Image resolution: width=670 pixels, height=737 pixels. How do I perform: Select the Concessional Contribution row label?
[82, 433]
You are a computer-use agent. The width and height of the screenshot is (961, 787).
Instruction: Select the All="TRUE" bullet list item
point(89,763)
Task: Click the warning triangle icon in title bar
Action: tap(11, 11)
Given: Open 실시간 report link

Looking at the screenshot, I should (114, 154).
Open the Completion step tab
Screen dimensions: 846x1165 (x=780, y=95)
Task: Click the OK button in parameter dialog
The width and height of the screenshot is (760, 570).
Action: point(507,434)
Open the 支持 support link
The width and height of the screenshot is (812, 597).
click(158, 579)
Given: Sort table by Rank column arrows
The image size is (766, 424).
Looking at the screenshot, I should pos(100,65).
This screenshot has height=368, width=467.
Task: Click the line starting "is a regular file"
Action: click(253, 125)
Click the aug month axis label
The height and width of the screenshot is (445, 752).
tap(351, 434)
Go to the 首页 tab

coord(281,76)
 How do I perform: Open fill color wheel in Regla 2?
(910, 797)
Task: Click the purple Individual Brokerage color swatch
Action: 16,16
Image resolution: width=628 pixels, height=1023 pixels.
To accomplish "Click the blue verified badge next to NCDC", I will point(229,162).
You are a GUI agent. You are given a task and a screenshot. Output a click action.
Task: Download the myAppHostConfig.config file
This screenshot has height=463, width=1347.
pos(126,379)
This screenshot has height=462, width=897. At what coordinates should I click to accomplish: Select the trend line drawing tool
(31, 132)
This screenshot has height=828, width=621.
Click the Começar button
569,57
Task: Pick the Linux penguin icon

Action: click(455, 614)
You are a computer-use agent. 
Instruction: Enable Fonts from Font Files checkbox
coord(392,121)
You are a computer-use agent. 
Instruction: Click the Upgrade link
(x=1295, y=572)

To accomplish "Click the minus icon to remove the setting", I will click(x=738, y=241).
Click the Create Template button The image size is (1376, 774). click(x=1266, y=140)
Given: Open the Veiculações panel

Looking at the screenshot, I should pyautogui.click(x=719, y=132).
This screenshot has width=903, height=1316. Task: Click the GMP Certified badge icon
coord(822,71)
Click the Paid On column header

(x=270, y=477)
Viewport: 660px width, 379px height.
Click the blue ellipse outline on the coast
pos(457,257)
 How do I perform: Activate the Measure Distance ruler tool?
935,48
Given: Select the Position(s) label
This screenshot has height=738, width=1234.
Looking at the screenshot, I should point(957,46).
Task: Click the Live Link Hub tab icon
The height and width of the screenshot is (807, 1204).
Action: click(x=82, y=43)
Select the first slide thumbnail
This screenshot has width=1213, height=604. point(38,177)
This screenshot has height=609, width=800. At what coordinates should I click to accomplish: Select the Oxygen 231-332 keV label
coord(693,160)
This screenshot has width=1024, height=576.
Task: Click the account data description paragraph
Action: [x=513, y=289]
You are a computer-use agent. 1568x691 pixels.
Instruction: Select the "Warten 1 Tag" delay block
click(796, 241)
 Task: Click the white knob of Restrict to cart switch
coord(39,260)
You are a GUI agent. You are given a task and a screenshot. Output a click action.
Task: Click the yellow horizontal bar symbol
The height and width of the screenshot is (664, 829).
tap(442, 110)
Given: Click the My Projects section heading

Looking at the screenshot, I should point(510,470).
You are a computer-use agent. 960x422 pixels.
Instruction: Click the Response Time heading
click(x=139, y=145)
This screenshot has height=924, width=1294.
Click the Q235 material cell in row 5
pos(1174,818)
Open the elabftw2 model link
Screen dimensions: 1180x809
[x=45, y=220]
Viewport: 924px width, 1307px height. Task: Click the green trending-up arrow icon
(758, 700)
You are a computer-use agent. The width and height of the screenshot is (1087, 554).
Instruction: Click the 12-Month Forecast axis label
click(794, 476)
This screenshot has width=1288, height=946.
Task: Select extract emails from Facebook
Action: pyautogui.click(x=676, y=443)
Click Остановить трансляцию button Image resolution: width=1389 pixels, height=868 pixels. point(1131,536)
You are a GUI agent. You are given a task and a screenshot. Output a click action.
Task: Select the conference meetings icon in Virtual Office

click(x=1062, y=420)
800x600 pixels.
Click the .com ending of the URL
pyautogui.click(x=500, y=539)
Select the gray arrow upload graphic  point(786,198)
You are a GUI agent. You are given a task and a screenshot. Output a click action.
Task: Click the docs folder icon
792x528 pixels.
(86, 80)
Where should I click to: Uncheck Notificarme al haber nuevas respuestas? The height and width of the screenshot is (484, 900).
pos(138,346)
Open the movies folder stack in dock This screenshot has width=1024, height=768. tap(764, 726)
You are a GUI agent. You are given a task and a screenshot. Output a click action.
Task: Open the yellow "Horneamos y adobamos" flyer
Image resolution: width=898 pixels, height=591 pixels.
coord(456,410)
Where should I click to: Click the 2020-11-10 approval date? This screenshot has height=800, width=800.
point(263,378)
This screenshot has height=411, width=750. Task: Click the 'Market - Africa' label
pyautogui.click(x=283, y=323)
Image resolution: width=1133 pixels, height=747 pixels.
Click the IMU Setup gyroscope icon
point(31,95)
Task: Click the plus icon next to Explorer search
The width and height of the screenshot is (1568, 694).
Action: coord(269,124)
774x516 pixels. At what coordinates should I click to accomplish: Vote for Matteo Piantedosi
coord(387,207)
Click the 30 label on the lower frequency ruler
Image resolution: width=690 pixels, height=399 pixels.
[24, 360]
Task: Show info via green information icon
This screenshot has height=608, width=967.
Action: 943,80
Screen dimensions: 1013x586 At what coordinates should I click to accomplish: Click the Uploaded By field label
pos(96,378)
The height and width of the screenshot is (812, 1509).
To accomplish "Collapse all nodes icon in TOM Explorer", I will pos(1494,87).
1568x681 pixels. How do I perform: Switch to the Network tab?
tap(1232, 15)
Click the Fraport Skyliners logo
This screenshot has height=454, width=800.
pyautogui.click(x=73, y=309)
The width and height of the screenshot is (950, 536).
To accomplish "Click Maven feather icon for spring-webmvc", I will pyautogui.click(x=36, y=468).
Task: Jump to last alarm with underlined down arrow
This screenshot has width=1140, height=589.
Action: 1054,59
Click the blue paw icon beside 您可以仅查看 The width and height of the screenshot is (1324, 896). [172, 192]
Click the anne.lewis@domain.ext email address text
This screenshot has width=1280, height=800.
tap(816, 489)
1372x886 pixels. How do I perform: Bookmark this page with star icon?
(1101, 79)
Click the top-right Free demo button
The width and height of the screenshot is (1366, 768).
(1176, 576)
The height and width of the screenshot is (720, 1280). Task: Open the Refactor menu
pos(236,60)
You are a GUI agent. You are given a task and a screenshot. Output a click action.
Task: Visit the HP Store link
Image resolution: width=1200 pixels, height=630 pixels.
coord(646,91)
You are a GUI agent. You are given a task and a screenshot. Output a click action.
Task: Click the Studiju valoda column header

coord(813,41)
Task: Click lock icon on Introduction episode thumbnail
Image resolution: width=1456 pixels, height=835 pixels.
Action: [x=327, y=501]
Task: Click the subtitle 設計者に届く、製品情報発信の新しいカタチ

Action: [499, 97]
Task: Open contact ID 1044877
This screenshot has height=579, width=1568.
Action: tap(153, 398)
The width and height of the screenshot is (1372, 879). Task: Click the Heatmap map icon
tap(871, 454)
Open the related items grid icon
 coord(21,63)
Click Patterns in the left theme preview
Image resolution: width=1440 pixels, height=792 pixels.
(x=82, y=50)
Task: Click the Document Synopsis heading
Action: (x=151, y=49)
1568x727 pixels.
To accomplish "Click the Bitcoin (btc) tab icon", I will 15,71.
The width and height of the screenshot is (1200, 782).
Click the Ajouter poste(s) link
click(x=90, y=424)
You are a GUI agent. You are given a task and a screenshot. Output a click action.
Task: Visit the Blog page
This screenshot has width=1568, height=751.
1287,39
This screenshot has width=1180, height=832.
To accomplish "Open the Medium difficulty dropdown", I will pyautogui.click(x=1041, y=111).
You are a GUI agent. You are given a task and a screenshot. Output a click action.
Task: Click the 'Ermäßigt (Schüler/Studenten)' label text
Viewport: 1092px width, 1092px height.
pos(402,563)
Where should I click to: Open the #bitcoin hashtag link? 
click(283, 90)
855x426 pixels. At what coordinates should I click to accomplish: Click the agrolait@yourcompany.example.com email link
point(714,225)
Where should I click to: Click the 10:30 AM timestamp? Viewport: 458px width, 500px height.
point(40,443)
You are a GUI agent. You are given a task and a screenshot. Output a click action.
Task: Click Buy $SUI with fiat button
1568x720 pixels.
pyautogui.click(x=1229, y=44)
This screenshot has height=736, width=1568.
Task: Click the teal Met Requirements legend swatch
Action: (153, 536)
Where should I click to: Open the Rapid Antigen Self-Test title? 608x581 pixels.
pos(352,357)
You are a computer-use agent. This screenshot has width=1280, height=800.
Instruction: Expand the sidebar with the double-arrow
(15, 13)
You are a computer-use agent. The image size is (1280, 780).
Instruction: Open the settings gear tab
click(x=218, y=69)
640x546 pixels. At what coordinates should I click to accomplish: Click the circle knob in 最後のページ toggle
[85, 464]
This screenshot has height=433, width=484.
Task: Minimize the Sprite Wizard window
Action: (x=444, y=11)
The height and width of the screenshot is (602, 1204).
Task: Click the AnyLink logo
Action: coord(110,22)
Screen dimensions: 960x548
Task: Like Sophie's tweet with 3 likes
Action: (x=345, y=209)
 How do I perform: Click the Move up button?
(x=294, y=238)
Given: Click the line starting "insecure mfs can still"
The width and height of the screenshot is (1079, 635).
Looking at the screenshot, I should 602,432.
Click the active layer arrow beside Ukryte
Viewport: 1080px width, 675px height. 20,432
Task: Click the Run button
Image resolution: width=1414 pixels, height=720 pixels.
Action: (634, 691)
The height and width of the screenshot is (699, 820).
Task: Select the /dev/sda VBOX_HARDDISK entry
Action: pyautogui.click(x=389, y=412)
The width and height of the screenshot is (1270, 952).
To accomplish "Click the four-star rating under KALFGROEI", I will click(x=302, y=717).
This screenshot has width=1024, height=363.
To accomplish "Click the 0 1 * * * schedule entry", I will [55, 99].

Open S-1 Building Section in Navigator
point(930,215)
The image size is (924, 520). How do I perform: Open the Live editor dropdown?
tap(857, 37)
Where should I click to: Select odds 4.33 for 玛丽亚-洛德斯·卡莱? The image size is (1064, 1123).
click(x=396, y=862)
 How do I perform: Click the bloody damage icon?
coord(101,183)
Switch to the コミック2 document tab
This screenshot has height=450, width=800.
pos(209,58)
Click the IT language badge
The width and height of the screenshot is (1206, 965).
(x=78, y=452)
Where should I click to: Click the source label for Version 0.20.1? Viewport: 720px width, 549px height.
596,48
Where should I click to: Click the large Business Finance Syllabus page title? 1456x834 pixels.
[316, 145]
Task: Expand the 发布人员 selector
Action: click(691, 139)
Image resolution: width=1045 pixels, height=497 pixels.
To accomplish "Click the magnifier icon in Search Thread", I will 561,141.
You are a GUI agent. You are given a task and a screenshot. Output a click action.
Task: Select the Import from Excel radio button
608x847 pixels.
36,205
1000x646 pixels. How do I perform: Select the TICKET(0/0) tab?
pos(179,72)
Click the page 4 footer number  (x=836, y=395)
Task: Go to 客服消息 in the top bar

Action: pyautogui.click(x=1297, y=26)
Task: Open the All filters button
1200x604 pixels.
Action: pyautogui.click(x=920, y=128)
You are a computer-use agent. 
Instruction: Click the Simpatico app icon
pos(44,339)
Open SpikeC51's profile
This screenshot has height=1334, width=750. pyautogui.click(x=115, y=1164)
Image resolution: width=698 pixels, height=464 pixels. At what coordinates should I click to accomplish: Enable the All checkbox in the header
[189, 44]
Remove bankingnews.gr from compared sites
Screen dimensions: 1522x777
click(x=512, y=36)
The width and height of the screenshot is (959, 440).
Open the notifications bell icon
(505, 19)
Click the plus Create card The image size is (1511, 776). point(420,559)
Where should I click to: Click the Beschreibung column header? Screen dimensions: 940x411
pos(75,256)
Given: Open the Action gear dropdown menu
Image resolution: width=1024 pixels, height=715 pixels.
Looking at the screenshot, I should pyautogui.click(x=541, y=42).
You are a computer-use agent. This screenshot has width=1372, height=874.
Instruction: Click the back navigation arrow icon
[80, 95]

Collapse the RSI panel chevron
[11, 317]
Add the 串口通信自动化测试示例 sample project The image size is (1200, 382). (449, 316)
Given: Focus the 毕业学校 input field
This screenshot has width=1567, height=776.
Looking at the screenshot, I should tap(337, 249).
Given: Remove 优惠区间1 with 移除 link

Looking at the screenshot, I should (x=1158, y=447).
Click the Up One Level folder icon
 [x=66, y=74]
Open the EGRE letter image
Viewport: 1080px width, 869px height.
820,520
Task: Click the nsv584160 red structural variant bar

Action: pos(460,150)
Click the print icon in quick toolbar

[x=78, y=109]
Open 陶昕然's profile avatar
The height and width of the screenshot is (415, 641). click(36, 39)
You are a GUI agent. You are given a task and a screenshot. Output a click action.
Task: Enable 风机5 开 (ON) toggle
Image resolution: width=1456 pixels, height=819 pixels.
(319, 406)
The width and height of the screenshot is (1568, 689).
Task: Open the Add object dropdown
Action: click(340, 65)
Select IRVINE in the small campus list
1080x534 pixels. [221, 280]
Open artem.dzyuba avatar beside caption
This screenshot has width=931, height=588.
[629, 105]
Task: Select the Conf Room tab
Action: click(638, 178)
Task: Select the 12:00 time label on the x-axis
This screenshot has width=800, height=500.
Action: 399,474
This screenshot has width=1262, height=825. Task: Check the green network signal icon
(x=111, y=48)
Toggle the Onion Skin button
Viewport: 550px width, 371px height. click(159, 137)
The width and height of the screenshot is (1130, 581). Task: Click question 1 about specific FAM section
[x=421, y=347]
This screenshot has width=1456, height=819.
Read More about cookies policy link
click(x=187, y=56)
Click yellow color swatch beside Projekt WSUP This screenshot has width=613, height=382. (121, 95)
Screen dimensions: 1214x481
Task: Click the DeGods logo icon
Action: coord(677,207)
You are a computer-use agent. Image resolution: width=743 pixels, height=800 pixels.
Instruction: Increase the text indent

------------------------------------

| Task statement |
Some lines in the material contain "next". Show all of them.

| Answer to this task |
To accomplish "Click the blue verified badge next to NCDC", I will point(229,162).
Task: Click the plus icon next to Explorer search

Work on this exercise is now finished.